Dataset entries
>>>
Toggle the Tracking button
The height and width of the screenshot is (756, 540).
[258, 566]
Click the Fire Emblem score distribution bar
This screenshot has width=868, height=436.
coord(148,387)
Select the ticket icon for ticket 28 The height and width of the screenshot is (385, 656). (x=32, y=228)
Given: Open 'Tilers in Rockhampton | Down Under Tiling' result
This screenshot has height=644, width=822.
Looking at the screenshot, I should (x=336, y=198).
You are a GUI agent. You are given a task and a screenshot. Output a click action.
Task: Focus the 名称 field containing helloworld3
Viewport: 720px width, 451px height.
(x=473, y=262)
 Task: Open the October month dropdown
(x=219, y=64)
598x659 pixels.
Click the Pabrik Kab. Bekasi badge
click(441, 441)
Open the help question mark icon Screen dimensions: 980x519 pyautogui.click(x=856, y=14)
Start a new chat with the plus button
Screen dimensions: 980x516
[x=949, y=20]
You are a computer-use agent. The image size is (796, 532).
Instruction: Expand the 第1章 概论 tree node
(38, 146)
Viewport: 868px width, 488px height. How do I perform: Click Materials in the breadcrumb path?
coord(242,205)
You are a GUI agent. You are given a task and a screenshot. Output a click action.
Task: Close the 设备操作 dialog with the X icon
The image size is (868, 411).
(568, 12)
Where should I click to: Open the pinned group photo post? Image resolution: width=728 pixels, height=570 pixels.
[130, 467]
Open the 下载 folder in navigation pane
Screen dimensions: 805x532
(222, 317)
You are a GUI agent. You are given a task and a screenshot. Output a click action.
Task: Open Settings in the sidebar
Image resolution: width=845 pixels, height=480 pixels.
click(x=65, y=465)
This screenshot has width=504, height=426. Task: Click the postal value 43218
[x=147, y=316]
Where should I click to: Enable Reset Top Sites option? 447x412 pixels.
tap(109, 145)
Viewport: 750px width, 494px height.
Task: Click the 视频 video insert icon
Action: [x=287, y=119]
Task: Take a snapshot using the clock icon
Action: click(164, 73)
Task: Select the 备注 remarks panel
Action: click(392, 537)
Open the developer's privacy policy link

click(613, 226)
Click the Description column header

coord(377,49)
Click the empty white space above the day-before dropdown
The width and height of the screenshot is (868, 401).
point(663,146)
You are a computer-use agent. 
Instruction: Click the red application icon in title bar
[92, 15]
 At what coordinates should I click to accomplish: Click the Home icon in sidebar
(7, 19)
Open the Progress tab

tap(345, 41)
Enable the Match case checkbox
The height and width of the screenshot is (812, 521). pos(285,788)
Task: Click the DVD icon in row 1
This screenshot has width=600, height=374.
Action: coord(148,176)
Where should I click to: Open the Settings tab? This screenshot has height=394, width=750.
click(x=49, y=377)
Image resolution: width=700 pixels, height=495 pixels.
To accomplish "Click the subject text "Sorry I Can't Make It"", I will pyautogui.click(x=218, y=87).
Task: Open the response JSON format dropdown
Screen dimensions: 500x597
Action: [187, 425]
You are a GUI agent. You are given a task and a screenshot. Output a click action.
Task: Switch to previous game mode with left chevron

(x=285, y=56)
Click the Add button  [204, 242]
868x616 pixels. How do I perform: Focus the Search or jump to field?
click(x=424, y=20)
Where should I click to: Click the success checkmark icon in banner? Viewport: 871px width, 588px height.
<<<
**Goal of the exercise**
Reproduce exactly the lines that run from the start of the records to the line with "Select the ticket", both included.

**Your solution**
Toggle the Tracking button
The height and width of the screenshot is (756, 540).
[258, 566]
Click the Fire Emblem score distribution bar
This screenshot has width=868, height=436.
coord(148,387)
Select the ticket icon for ticket 28 The height and width of the screenshot is (385, 656). (x=32, y=228)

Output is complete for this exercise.